The writer of this article lives a long way from Washington and would not know the answers to those questions. But he does know that wealthy people, yachtsmen, fishermen such as President Hoover and President Roosevelt, do not come to the Florida Keys in hurricane months. Hurricane months are August, September and October, and in those months you see no yachts along the Keys. You do not see them because yacht owners know there would be great danger, unescapable danger, to their property if a storm should come. For the same reason, you cannot interest any very wealthy people in fishing of the coast of Cuba in the summer when the biggest fish are there. There is a known danger to property. But veterans, especially the bonus-marching variety of veterans, are not property. They are only human beings; unsuccessful human beings, and all they have to lose is their lives. They are doing coolie labor for a top wage of $45 a month and they have been put down on the Florida Keys where they can't make trouble. It is hurricane months, sure, but if anything comes up, you can always evacuate them, can't you?

...It is not necessary to go into the deaths of the civilians and their families since they were on the Keys of their own free will; they made their living there, had property and knew the hazards involved. But the veterans had been sent there; they had no opportunity to leave, nor any protection against hurricanes; and they never had a chance for their lives.

Who sent nearly a thousand war veterans, many of them husky, hard-working and simply out of luck, but many of them close to the border of pathological cases, to live in frame shacks on the Florida Keys in hurricane months?

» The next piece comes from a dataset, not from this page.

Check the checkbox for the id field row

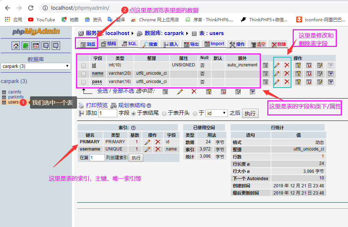point(84,65)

Why were the men not evacuated on Sunday, or, at latest, Monday morning, when it was known there was a possibility of a hurricane striking the Keys and evacuation was their only possible protection? Who advised against sending the train from Miami to evacuate the veterans until four-thirty o'clock on Monday so that it was blown off the tracks before it ever reached the lower camps?

These questions are no longer asked in part because the mistakes were made by the "wrong" government. However, if you are ever in the Florida Keys you might want to visit the 1935 Labor Day Hurricane Memorial monument in Islamorada at mile marker 81.5 directly across the from the library.